What is needed
Can you transcribe the forum thread below on using a portable planer as a jointer, from "i was thinking" to "(Jan 24, 2009)", inclusive?

# can i use my portable planer as a jointer??



## juanation (Jan 17, 2010)

i was thinking of using my delta portable planer as a jointer. I made a sled and i intend to press 6 3/4 boards with two c clamps. I'm going to glue the boards down to the sled using silicone glue. once i made one side flat a take the boards off the sled and pass them again to flat both sides... CAN IT BE DONe?????? i prefer to ask before sticking a piece of metal trough my planer!!!hahahahaha


----------



## woodnthings (Jan 24, 2009)

*You can but...*

Quote:..."once i made one* side* flat "....

You may be on the thickness limit of the planer...depends.
The word "side" should be "edge" in this case. 
I don't know why you would choose this method over a table saw.This is inherently a risky method if there is* any* possibility the boards on "edge" will tip.
Face jointing the boards on a "sled" is the more common procedure. http://www.finewoodworking.com/SkillsAndTechniques/SkillsAndTechniquesArticle.aspx?id=5245
I wouldn't do it this way myself. Even a circular saw with a straight edge guide would be my preference. :thumbsup: bill


----------



## Gene Howe (Feb 28, 2009)

If I understand your question you are passing the boards through on edge and using the clamps to hold them stable. It's easily done as long as you insure that the clamp will clear the sides and will not touch the cutters. 
I would cut one edge straight first, though. Use a circular saw and edge guide. If you have one edge straight, you wouldn't need the sled.


----------



## juanation (Jan 17, 2010)

*ohhhh!!*



Gene Howe said:


> If I understand your question you are passing the boards through on edge and using the clamps to hold them stable. It's easily done as long as you insure that the clamp will clear the sides and will not touch the cutters.
> I would cut one edge straight first, though. Use a circular saw and edge guide. If you have one edge straight, you wouldn't need the sled.


thanx!!! will post pictures to let u know how it went!!!!!!


----------



## juanation (Jan 17, 2010)

woodnthings said:


> Quote:..."once i made one* side* flat "....
> 
> You may be on the thickness limit of the planer...depends.
> The word "side" should be "edge" in this case.
> ...



edge !!!!hahah you are right! Sorry for my bad English!!jajaja


----------



## knotscott (Nov 8, 2007)

Given information
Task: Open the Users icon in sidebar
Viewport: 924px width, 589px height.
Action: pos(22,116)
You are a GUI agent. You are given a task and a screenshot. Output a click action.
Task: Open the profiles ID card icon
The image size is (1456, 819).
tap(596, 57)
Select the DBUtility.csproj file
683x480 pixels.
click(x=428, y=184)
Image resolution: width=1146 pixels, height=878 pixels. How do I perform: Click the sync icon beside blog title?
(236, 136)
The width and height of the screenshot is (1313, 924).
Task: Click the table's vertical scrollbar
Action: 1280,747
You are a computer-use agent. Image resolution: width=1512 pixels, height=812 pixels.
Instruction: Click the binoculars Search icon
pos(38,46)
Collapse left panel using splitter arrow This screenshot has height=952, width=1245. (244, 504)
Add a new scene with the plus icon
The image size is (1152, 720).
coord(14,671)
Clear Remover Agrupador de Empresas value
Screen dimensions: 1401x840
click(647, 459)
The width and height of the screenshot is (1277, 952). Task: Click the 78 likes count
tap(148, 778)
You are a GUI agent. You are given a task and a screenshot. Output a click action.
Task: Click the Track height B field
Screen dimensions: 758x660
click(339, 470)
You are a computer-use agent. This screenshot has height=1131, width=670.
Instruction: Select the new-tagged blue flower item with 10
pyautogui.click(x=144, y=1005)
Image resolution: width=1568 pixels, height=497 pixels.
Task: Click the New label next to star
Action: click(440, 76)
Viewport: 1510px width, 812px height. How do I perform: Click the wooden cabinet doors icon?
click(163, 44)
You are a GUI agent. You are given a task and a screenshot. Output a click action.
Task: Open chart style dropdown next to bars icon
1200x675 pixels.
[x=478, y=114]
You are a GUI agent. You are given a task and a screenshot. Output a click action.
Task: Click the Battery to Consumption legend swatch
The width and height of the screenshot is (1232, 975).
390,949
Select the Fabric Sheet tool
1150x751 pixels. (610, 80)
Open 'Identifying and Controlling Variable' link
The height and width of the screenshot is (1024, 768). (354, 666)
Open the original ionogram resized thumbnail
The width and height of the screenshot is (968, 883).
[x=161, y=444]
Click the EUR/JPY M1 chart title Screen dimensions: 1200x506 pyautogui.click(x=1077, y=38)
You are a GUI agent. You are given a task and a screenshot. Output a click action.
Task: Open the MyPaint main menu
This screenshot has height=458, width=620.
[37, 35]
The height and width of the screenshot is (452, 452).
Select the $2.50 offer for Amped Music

Written response
i was thinking of using my delta portable planer as a jointer. I made a sled and i intend to press 6 3/4 boards with two c clamps. I'm going to glue the boards down to the sled using silicone glue. once i made one side flat a take the boards off the sled and pass them again to flat both sides... CAN IT BE DONe?????? i prefer to ask before sticking a piece of metal trough my planer!!!hahahahaha


----------



## woodnthings (Jan 24, 2009)